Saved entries
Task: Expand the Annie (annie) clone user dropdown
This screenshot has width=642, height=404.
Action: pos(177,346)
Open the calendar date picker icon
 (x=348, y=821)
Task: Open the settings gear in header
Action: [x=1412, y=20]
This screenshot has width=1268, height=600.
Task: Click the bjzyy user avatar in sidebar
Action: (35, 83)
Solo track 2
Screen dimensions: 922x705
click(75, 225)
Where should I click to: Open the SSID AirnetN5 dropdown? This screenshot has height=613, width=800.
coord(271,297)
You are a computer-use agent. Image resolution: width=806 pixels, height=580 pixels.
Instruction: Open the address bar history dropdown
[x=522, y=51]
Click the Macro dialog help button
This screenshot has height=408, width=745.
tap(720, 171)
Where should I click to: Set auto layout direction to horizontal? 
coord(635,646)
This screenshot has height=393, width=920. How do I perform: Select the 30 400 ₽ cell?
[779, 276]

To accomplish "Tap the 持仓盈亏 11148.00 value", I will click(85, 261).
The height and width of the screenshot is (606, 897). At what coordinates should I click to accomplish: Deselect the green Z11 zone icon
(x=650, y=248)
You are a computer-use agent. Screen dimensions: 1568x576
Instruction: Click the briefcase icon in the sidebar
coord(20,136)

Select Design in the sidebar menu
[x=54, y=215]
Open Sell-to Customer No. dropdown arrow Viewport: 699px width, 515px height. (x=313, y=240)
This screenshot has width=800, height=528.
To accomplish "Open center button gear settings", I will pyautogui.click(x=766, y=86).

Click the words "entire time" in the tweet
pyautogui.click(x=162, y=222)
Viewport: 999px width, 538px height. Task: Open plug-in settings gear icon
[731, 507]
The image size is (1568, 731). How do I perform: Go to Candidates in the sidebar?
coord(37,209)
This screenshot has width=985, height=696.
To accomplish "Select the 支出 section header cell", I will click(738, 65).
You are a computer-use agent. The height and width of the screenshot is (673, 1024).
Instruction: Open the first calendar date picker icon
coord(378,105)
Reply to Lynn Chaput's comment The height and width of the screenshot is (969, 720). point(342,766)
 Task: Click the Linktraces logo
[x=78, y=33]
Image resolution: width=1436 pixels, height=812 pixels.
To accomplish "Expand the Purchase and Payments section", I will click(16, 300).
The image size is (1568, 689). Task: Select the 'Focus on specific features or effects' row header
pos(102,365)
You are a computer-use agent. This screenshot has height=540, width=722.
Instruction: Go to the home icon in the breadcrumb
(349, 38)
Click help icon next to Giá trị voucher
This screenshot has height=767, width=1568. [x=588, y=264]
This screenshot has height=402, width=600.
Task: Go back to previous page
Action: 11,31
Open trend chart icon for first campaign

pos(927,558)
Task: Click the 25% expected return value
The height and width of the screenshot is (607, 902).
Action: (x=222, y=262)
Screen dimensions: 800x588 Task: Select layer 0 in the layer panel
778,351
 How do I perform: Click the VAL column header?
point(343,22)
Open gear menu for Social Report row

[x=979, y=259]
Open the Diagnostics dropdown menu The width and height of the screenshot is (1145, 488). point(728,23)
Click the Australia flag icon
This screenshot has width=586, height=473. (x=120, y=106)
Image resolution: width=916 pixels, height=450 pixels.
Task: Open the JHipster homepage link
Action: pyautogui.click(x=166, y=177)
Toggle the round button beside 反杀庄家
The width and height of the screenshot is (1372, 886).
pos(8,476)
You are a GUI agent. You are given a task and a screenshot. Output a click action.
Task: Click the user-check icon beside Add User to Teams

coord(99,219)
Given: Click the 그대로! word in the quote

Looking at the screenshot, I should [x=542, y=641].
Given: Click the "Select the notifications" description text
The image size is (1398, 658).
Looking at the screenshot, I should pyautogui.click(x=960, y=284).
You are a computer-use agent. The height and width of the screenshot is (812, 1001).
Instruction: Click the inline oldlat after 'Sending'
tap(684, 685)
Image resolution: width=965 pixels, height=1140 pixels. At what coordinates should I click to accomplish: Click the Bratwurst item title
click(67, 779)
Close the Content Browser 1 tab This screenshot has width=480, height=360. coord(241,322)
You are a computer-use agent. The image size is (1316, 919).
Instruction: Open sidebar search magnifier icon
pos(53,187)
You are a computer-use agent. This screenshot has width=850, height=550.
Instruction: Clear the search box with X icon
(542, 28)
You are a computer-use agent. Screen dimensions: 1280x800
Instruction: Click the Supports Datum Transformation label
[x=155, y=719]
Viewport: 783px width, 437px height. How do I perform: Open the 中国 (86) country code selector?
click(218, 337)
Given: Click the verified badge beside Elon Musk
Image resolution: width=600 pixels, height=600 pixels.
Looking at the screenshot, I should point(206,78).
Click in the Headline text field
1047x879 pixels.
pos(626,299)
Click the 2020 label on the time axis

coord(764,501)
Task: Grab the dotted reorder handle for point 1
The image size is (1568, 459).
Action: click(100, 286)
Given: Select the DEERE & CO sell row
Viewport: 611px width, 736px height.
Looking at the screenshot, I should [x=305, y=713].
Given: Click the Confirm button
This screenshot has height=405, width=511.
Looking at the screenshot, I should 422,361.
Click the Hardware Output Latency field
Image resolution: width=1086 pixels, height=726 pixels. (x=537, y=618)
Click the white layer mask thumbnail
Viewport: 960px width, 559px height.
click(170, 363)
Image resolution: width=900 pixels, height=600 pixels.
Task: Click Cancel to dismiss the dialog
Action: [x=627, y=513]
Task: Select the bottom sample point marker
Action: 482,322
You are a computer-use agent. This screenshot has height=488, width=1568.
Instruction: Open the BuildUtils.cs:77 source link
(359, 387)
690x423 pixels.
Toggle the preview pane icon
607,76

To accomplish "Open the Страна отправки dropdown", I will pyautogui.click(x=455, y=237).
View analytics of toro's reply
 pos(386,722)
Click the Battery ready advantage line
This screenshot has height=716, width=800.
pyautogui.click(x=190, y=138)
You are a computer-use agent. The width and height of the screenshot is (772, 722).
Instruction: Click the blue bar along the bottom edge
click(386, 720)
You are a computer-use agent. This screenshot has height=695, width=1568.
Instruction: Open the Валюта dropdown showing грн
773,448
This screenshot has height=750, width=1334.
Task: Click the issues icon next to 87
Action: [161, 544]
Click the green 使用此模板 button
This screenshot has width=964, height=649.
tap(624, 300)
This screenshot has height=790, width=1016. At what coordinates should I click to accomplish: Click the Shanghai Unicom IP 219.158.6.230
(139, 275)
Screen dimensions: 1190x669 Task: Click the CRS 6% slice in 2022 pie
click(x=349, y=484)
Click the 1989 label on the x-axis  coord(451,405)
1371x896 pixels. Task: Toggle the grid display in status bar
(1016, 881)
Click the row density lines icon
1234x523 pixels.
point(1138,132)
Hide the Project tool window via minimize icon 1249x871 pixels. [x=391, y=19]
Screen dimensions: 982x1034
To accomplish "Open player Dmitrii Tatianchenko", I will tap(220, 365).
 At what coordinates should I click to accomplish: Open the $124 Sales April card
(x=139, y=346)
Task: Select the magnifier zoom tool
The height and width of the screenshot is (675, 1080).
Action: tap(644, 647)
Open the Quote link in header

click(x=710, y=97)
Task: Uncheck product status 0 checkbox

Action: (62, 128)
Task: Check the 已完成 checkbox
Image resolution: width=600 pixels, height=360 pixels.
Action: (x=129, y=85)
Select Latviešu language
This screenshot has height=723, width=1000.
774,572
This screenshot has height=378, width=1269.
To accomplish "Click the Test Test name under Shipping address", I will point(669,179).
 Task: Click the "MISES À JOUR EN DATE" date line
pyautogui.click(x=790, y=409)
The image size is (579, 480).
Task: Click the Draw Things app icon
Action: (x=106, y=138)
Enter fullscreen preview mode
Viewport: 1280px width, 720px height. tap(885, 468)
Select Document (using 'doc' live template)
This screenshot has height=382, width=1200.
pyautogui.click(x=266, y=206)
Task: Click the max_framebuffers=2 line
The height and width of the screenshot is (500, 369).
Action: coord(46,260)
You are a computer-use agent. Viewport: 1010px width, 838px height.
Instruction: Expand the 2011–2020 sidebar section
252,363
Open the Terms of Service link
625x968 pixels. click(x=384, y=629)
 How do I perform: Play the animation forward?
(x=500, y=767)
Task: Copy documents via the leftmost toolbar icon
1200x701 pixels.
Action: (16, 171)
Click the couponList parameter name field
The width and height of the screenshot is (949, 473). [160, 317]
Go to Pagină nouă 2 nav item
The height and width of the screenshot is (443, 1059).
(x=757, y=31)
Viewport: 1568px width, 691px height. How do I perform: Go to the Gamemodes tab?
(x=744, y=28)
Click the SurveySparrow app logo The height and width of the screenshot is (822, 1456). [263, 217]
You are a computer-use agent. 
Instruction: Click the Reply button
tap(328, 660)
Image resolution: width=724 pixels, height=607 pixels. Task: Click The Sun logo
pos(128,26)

Prompt: From the records above, tally every line that includes the word "value" and reply with the total by itself.

Exercise result: 2